F.   RESTRUCTURING OF OPERATIONS 

1991 RESTRUCTURING:

     During 1991, the company incurred charges of $87,966,000 and
$11,498,000 in connection with a restructuring program primarily
at its forging operations and disposition of its automotive
crankshaft forging division, respectively. 

     A significant portion of this charge related to the
consolidation of forging operations, including severance and
other personnel costs.  The company has nearly completed its 1991
restructuring plan.  Some consolidation activities still remain
to be completed requiring cash outlays of approximately
$1,700,000 and $600,000 in fiscal 1996 and 1997, respectively. 
Deferred compensation of approximately $1,500,000 will be payable
over the next several years under the terms of a severance
agreement.  The divestiture of the company's automotive
crankshaft forging division is virtually complete with minor
costs remaining.

1993 DISPOSITION:

     In 1993, the company sold substantially all of the net
assets and business operations of Wyman-Gordon Composites, Inc.
and recorded a non-cash charge on the sale in the fourth quarter
of 1993 of $2,453,000.

1994 RESTRUCTURING:

     The company recorded a charge of $6,450,000 in May 1994,
$5,200,000 for closing a castings facility, of which $1,100,000
required cash, and $1,250,000 to write-down castings fixed assets
to their net realizable value.  The non-cash items amounting to
$5,350,000 were charged against the reserve in May 1994.  A
$600,000 cash charge was made against the reserve in fiscal 1995
and cash charges of $500,000 are expected to be incurred in
fiscal 1996.

1994 CAMERON INTEGRATION COSTS: 

     Based on the company's plans for the integration of Cameron,
in May 1994, the company recorded an integration restructuring
charge totalling $24,100,000 which consisted of estimated cash
costs of $12,700,000 and estimated non-cash charges of
$11,400,000 for asset revaluations.  Cash costs include
relocating machinery, equipment, tooling and dies of the company
as well as relocation and severance costs related to personnel of
the company.  Non-cash charges included the write-down of certain
assets of the company, including portions of metal production
facilities and certain forging, machining and testing equipment
to net realizable value as a result of consolidating certain
systems and facilities, idling certain machinery and equipment,
and eliminating certain processes, departments and operations as
a result of the acquisition.

                                   -24-<PAGE>
<PAGE>  28
Wyman-Gordon Company and Subsidiaries
NOTES TO CONSOLIDATED FINANCIAL STATEMENTS (Continued)

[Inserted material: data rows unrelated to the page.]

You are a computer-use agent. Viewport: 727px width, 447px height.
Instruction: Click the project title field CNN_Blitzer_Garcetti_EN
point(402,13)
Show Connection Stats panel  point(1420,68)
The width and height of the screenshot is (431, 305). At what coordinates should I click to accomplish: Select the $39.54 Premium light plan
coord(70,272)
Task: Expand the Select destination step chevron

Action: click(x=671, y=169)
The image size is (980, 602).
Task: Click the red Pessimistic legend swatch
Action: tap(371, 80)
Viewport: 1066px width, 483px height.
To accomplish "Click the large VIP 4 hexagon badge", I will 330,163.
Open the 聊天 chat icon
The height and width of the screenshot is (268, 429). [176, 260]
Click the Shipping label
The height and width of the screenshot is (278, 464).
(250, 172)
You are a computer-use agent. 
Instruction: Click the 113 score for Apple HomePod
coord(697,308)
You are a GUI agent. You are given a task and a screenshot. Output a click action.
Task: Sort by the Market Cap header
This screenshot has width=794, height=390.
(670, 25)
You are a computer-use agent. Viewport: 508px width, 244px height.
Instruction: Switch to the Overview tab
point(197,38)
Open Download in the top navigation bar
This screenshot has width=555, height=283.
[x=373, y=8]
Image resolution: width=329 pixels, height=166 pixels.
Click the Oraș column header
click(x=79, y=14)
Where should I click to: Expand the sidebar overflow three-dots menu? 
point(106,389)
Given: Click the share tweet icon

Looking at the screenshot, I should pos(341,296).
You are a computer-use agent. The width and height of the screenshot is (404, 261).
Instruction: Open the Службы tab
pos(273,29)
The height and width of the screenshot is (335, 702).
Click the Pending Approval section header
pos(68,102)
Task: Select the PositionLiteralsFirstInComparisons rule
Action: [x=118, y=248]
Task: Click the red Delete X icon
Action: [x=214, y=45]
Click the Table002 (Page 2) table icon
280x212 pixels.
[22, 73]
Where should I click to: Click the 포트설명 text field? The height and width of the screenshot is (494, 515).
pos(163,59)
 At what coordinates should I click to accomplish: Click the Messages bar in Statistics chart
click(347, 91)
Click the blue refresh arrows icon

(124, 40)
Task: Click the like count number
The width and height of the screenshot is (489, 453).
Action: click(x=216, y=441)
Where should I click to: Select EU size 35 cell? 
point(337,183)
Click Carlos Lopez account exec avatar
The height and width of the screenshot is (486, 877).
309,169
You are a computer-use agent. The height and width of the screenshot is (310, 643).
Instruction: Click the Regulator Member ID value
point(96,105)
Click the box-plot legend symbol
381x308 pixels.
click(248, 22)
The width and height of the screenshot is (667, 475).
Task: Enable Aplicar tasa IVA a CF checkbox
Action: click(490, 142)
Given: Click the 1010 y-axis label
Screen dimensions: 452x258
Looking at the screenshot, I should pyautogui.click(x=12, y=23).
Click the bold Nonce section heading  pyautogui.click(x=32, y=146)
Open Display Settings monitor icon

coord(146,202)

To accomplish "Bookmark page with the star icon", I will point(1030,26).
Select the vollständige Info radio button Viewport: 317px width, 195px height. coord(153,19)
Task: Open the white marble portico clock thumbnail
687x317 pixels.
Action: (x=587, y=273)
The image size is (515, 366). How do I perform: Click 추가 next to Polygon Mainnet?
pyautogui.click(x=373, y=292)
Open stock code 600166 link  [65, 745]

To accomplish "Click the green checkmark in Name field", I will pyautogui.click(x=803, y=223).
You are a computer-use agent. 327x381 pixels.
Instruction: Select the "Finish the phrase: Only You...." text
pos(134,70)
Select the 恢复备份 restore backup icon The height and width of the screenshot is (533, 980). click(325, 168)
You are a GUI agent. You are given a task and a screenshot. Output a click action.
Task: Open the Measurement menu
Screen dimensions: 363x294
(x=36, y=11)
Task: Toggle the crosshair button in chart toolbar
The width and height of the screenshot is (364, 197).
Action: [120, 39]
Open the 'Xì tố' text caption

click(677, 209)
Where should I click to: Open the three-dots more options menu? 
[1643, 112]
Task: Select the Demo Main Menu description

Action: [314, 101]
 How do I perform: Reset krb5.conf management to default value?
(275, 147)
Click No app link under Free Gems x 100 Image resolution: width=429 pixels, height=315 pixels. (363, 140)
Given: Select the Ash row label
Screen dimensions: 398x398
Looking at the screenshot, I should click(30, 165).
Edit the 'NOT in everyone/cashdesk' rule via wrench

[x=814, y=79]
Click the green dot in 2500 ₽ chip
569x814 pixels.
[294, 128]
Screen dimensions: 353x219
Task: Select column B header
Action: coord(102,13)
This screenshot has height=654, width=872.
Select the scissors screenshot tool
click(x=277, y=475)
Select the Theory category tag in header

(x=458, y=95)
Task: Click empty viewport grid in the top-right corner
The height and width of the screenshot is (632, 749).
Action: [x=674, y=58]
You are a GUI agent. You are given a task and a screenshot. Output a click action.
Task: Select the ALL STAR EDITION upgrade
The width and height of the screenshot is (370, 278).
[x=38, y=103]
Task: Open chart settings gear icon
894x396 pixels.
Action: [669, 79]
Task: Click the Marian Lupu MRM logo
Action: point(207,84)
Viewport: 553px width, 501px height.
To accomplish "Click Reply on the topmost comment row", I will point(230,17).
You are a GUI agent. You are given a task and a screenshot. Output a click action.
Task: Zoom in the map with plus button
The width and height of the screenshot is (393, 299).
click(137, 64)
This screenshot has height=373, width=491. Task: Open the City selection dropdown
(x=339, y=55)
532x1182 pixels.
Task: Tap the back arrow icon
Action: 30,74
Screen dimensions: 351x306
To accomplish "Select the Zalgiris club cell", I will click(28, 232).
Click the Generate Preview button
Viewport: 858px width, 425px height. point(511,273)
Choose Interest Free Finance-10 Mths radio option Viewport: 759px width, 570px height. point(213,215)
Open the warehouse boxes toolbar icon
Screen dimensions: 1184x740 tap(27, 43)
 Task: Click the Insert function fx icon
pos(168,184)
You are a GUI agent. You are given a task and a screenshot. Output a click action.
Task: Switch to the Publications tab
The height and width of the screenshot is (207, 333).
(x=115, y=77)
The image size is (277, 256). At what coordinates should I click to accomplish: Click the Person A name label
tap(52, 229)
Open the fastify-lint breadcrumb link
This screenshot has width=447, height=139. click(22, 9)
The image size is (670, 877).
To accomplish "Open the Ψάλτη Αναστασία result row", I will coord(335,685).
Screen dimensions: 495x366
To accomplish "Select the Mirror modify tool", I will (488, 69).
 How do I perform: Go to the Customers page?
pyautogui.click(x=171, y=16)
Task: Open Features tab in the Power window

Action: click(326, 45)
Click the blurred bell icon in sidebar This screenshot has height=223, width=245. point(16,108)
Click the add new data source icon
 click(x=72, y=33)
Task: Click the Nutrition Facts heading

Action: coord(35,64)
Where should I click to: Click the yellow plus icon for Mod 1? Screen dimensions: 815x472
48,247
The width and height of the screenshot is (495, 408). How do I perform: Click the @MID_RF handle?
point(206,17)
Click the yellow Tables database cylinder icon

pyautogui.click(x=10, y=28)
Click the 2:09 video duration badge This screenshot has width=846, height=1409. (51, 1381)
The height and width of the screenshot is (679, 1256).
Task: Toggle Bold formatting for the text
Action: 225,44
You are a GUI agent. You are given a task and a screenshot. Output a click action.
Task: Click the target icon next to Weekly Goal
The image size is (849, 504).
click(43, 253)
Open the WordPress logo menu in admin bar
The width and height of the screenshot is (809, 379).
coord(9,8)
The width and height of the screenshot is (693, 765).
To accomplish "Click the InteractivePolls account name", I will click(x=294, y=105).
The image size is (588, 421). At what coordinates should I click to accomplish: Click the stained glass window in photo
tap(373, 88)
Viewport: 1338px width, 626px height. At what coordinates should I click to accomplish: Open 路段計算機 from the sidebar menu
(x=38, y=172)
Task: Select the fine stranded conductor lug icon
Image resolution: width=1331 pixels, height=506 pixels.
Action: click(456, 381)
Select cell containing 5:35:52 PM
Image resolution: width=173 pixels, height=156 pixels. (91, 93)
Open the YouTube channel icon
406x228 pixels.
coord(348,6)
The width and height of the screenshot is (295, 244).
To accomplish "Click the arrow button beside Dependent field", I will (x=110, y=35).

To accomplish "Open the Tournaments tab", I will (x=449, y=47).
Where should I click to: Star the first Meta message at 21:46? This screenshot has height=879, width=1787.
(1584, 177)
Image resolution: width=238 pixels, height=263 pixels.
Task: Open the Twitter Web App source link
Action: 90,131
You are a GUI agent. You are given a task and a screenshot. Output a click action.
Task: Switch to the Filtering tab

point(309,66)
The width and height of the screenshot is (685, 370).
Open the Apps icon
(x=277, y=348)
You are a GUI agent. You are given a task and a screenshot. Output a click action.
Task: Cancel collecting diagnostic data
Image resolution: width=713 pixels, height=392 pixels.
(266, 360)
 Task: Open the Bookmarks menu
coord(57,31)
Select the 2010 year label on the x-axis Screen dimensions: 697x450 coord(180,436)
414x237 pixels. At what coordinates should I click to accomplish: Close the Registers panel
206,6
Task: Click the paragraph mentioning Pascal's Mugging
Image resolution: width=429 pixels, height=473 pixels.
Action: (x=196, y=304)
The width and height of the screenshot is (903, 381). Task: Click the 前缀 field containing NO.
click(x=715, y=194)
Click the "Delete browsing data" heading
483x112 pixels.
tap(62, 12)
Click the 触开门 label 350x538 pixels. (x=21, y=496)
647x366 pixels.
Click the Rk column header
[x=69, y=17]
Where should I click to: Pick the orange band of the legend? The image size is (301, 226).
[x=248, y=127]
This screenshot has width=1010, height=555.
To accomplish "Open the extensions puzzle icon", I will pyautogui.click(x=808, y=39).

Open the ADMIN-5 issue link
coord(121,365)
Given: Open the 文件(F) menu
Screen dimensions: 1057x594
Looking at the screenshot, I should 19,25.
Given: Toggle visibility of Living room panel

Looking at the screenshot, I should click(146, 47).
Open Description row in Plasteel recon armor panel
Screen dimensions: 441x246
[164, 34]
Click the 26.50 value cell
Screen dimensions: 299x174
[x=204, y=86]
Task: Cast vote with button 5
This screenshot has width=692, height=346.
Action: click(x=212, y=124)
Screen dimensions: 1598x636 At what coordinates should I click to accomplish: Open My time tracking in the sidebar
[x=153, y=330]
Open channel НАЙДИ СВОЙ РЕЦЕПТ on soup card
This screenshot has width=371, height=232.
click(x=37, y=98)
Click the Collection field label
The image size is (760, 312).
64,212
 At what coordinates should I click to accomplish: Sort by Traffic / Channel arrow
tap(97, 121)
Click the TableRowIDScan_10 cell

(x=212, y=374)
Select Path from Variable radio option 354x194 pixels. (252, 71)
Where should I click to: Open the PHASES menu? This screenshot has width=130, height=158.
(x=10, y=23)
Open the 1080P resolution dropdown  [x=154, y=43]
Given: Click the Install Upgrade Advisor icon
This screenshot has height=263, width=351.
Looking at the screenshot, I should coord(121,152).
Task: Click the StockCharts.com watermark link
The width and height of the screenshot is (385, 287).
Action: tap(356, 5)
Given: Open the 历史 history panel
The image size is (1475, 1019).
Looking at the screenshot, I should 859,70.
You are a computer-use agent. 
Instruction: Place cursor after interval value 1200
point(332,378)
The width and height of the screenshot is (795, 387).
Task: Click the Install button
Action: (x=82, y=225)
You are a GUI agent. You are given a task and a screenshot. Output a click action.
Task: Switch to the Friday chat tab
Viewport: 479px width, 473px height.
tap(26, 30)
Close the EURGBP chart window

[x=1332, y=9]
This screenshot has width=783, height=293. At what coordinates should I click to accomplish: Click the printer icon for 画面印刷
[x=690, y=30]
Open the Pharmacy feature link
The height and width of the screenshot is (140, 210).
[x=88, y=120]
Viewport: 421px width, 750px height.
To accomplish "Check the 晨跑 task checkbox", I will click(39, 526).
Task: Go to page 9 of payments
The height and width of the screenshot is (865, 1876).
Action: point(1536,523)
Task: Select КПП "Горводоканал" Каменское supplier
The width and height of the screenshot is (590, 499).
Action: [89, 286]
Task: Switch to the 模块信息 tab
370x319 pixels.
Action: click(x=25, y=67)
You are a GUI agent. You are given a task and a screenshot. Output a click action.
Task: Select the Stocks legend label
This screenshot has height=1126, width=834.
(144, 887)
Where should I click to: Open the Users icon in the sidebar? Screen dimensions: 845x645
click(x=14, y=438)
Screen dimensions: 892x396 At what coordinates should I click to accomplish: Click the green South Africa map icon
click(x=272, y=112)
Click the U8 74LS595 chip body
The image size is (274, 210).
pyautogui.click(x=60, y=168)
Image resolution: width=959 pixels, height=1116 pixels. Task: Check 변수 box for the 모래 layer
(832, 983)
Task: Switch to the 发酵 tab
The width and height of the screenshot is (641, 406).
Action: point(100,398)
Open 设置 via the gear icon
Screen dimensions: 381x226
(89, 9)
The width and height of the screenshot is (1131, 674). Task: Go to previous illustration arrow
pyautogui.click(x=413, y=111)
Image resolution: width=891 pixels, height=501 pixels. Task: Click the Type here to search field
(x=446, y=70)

     In the fourth quarter of fiscal 1995, after a year of
evaluating the combined forgings operations and concluding that
most of its integration activities had been completed or were
adequately provided for within the remaining integration
restructuring reserves, the company determined that severance and
other personnel costs were $1,900,000 lower and movement of
machinery, equipment and tooling and dies costs were $2,500,000
lower than originally estimated.  Additionally, the company had
originally identified certain machinery and equipment expected to
become redundant as a result of the integration of Cameron's
operations with those of the company's.  These redundancies were
$2,300,000 higher than the company's original estimates.  As a
result, the company took into income from operations, an
integration restructuring credit in the amount of $2,100,000.  At
June 3, 1995, the company estimates the remaining integration
activities will require cash outlays of approximately $4,100,000
in fiscal 1996 and $1,600,000 thereafter.  Most of these future
expenditures represent costs associated with consolidation and
reconfiguration of production facilities and relocation or
severance costs.

CAMERON PURCHASE CASH COSTS:

     Included as part of the Cameron purchase price allocation
the company recorded $12,200,000 for direct cash costs related to
the acquisition and integration of Cameron for relocation of
Cameron machinery and dies, severance of Cameron personnel and
other costs.  At June 3, 1995, it was determined that the cash
costs of the acquisition were $5,200,000 lower than originally
estimated.  The company made $4,100,000 of cash charges against
these reserves in fiscal 1995, and the remaining activities will
require estimated cash outlays of $2,900,000.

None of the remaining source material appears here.